— Start of Data entries —

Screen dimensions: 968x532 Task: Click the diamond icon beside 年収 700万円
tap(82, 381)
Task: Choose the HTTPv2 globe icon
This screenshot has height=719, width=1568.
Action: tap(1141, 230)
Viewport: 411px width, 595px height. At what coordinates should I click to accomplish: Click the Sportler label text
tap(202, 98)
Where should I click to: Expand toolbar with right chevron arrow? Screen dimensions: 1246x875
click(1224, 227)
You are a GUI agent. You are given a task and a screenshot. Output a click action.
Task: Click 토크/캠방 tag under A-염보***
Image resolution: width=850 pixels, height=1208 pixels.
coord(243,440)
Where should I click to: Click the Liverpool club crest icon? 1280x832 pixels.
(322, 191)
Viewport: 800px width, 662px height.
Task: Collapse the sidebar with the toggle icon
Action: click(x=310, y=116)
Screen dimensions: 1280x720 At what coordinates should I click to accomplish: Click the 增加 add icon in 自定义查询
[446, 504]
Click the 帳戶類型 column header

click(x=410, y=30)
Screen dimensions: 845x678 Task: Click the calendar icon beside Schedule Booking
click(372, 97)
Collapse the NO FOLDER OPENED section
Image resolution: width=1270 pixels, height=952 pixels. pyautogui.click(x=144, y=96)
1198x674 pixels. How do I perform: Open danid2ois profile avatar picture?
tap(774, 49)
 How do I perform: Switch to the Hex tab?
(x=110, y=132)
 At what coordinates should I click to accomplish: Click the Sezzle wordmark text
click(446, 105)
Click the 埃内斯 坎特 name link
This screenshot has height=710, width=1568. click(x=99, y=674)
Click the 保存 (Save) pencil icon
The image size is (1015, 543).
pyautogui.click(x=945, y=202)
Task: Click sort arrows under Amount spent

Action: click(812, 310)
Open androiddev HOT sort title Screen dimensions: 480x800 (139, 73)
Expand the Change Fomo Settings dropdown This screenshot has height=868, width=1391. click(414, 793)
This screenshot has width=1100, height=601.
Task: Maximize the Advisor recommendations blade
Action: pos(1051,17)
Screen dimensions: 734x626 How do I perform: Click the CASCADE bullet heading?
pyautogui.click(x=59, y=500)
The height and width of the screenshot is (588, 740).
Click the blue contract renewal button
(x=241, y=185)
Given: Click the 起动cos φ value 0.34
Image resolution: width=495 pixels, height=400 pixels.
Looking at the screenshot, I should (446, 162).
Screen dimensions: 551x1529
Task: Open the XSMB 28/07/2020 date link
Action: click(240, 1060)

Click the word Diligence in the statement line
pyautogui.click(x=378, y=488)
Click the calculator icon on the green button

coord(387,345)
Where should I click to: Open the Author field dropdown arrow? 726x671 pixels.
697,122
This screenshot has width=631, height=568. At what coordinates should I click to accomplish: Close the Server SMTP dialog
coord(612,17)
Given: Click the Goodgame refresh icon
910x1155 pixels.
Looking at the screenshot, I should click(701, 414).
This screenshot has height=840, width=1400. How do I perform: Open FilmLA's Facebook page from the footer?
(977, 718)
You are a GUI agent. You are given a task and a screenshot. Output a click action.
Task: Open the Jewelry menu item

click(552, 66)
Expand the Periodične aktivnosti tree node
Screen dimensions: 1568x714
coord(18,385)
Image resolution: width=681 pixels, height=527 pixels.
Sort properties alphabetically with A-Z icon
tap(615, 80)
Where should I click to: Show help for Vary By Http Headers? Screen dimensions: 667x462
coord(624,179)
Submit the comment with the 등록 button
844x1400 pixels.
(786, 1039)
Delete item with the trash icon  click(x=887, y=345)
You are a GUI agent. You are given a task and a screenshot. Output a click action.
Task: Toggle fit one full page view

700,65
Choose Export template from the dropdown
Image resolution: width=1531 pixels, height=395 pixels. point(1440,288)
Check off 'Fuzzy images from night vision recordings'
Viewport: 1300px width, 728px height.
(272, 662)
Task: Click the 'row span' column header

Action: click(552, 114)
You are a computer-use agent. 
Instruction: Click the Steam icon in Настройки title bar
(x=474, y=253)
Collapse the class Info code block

— End of Data entries —

■ Description of the task ■
Please lay out the lines, starting at the first of the rows above and ending at the line containing "click(372, 97)", as a Markdown table with the columns No. and Text, skipping blank lines.

■ Expected output ■
| No. | Text |
|---|---|
| 1 | Screen dimensions: 968x532 Task: Click the diamond icon beside 年収 700万円 |
| 2 | tap(82, 381) |
| 3 | Task: Choose the HTTPv2 globe icon |
| 4 | This screenshot has height=719, width=1568. |
| 5 | Action: tap(1141, 230) |
| 6 | Viewport: 411px width, 595px height. At what coordinates should I click to accomplish: Click the Sportler label text |
| 7 | tap(202, 98) |
| 8 | Where should I click to: Expand toolbar with right chevron arrow? Screen dimensions: 1246x875 |
| 9 | click(1224, 227) |
| 10 | You are a GUI agent. You are given a task and a screenshot. Output a click action. |
| 11 | Task: Click 토크/캠방 tag under A-염보*** |
| 12 | Image resolution: width=850 pixels, height=1208 pixels. |
| 13 | coord(243,440) |
| 14 | Where should I click to: Click the Liverpool club crest icon? 1280x832 pixels. |
| 15 | (322, 191) |
| 16 | Viewport: 800px width, 662px height. |
| 17 | Task: Collapse the sidebar with the toggle icon |
| 18 | Action: click(x=310, y=116) |
| 19 | Screen dimensions: 1280x720 At what coordinates should I click to accomplish: Click the 增加 add icon in 自定义查询 |
| 20 | [446, 504] |
| 21 | Click the 帳戶類型 column header |
| 22 | click(x=410, y=30) |
| 23 | Screen dimensions: 845x678 Task: Click the calendar icon beside Schedule Booking |
| 24 | click(372, 97) |